= DATA LISTING =
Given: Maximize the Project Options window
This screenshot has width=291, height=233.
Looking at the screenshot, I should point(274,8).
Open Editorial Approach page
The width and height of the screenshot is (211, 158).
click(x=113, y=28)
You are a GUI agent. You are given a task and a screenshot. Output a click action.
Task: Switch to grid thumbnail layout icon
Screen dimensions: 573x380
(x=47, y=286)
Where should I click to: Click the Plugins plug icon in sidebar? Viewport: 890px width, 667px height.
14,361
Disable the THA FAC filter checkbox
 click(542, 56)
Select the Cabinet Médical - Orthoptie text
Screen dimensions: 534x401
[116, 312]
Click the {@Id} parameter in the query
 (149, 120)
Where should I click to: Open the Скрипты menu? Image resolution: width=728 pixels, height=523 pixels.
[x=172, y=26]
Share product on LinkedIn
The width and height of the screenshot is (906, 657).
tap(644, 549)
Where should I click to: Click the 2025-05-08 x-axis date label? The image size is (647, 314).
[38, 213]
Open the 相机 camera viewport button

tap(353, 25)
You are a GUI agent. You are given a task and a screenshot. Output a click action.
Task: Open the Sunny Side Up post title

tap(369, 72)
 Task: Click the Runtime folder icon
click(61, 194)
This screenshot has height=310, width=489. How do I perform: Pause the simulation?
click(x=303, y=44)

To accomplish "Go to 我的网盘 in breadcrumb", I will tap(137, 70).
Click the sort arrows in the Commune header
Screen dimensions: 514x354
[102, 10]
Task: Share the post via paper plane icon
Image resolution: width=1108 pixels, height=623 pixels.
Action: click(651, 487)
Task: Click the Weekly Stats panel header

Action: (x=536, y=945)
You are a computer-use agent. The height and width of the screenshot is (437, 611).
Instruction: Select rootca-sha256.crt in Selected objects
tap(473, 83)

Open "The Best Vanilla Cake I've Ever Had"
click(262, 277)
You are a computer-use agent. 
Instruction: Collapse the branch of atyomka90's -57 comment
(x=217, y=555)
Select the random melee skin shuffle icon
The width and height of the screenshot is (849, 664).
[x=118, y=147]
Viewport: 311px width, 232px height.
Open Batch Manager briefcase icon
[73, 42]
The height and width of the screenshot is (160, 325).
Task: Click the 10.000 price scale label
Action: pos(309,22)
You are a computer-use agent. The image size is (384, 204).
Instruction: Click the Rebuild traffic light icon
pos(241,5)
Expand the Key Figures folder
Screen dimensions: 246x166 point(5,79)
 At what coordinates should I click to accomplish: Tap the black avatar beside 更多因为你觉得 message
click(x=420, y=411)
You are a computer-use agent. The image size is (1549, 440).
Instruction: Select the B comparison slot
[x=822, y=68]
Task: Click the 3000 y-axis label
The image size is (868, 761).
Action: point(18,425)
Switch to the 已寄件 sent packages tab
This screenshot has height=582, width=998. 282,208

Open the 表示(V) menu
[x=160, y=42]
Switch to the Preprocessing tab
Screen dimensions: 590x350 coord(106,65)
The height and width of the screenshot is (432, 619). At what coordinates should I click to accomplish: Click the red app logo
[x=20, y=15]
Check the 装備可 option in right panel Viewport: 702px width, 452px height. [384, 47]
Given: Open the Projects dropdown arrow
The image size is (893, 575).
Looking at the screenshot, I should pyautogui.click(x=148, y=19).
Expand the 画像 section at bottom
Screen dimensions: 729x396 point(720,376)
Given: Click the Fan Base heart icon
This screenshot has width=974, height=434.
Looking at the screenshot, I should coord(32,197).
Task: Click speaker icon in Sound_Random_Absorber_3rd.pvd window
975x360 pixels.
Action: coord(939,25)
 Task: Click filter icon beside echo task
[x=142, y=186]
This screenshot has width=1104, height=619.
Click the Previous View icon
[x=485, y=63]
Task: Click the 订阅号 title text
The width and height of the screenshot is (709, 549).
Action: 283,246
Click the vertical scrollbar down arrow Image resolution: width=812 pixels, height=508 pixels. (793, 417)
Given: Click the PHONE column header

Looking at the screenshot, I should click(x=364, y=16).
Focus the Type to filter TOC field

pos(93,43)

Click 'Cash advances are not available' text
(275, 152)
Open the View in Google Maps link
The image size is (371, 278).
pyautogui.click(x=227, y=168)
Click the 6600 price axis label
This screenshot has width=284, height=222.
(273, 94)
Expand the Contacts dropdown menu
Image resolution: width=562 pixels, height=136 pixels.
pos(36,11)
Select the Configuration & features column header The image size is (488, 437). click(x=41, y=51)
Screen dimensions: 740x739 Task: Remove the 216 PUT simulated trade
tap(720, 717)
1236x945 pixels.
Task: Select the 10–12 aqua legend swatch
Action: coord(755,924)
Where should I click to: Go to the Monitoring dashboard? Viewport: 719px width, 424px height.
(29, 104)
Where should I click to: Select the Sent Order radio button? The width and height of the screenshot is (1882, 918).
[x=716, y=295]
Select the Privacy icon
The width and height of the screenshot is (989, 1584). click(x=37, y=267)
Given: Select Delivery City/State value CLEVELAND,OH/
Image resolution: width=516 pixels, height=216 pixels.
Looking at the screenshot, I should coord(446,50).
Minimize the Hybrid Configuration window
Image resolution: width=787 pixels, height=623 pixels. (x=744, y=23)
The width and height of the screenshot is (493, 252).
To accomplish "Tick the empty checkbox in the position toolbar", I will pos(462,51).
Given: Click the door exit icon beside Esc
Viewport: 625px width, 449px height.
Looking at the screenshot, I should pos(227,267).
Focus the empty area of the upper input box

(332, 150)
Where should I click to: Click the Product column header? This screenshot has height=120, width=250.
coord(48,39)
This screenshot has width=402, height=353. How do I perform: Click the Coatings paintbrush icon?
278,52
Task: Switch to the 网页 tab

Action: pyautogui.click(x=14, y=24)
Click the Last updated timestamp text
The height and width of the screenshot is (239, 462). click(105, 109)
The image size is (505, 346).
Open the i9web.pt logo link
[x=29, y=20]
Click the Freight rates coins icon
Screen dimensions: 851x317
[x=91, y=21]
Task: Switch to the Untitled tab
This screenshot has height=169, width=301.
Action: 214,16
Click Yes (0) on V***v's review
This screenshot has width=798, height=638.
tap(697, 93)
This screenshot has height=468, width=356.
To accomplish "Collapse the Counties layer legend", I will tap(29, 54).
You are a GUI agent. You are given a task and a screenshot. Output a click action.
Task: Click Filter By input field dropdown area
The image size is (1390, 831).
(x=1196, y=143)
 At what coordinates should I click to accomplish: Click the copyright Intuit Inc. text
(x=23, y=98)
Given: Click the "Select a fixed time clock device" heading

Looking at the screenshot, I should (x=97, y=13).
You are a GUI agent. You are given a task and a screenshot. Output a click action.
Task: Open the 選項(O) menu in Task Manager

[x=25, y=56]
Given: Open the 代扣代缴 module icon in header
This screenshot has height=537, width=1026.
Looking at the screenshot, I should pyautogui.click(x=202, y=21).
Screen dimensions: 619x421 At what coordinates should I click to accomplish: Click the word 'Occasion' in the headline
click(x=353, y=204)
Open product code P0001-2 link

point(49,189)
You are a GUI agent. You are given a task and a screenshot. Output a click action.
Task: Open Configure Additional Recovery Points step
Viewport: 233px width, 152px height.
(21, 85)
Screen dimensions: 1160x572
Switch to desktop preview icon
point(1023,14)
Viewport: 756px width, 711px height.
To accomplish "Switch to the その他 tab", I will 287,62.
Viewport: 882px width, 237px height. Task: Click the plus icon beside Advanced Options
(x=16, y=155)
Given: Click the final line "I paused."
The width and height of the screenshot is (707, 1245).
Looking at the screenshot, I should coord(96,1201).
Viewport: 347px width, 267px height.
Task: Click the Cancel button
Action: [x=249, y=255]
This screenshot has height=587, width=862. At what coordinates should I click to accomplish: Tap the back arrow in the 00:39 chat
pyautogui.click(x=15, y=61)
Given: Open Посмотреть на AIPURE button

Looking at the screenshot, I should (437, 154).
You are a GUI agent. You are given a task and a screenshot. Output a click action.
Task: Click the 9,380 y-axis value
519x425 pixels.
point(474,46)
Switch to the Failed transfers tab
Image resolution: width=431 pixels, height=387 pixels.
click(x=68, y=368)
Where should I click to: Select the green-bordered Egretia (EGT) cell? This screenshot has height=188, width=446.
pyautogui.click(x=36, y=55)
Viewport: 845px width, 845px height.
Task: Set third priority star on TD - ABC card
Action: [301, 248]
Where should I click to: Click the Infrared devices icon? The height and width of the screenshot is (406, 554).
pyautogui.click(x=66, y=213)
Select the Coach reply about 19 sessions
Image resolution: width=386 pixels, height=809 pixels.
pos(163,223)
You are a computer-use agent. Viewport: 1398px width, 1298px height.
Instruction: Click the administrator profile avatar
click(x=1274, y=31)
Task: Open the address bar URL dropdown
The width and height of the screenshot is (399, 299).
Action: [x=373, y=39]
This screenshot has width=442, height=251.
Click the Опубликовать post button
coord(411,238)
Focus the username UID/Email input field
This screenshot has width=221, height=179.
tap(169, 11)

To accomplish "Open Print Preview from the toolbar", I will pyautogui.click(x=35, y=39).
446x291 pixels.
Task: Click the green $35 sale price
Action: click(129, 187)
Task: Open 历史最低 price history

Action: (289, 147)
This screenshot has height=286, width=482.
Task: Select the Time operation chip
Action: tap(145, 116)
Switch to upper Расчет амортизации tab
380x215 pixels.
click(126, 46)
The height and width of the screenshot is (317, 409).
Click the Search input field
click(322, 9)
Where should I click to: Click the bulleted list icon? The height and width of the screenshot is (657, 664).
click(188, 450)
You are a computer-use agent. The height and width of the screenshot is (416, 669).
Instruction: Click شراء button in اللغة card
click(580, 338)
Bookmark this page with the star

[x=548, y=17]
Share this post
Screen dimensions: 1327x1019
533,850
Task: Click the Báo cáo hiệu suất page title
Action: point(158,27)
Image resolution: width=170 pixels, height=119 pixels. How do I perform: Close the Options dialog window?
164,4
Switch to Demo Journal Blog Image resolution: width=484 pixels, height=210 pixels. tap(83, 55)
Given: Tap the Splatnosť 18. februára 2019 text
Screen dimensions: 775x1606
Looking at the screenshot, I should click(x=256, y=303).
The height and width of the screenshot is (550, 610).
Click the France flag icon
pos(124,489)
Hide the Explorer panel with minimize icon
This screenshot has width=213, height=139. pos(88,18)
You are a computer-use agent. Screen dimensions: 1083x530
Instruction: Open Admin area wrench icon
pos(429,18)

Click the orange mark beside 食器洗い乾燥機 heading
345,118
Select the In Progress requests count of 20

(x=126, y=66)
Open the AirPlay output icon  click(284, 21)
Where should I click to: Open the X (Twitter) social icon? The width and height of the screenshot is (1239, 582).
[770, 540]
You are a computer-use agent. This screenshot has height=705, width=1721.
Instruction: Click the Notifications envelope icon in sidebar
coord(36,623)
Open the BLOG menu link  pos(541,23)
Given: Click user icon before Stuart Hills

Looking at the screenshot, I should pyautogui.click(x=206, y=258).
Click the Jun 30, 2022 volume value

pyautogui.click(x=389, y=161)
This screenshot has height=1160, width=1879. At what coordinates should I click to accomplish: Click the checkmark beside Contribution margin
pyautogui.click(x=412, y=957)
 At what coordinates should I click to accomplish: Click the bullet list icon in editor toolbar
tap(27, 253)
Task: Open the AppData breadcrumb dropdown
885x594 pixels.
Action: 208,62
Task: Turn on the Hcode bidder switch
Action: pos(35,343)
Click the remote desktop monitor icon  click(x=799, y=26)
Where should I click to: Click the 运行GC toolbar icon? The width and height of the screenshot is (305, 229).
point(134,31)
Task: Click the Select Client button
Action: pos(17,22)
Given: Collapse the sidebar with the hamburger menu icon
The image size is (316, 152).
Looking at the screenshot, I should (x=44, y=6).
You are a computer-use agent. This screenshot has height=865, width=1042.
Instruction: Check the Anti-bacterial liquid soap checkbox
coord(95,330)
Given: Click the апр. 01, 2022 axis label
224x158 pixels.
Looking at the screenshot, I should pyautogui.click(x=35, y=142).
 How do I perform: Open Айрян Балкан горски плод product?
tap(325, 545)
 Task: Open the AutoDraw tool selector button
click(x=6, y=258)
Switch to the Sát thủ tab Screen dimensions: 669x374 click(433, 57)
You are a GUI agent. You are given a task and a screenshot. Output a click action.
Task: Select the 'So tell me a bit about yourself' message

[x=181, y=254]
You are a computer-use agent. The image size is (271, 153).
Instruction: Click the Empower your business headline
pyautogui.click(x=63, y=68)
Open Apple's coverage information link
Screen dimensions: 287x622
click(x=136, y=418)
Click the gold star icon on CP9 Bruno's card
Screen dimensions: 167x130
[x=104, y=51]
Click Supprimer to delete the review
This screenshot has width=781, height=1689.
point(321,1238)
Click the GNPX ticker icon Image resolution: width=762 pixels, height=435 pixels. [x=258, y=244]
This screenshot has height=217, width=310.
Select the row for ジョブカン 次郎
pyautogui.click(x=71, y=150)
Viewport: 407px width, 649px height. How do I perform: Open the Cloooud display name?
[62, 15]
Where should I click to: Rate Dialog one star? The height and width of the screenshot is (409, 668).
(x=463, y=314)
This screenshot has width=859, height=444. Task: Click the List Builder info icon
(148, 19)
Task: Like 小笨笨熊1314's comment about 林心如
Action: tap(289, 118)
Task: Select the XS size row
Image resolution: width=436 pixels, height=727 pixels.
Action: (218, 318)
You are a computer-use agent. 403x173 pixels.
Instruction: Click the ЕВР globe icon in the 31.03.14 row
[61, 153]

= WHAT THE TASK ASKS =
If a line in the material above holds "computer", copy it.

= SOLUTION =
You are a computer-use agent. The height and width of the screenshot is (437, 611).
You are a computer-use agent. 
You are a computer-use agent. The image size is (384, 204).
You are a computer-use agent. The image size is (1549, 440).
You are a computer-use agent. Viewport: 1398px width, 1298px height.
You are a computer-use agent. The height and width of the screenshot is (416, 669).
You are a computer-use agent. Screen dimensions: 1083x530
You are a computer-use agent. This screenshot has height=705, width=1721.
You are a computer-use agent. This screenshot has height=865, width=1042.
You are a computer-use agent. The image size is (271, 153).
You are a computer-use agent. 403x173 pixels.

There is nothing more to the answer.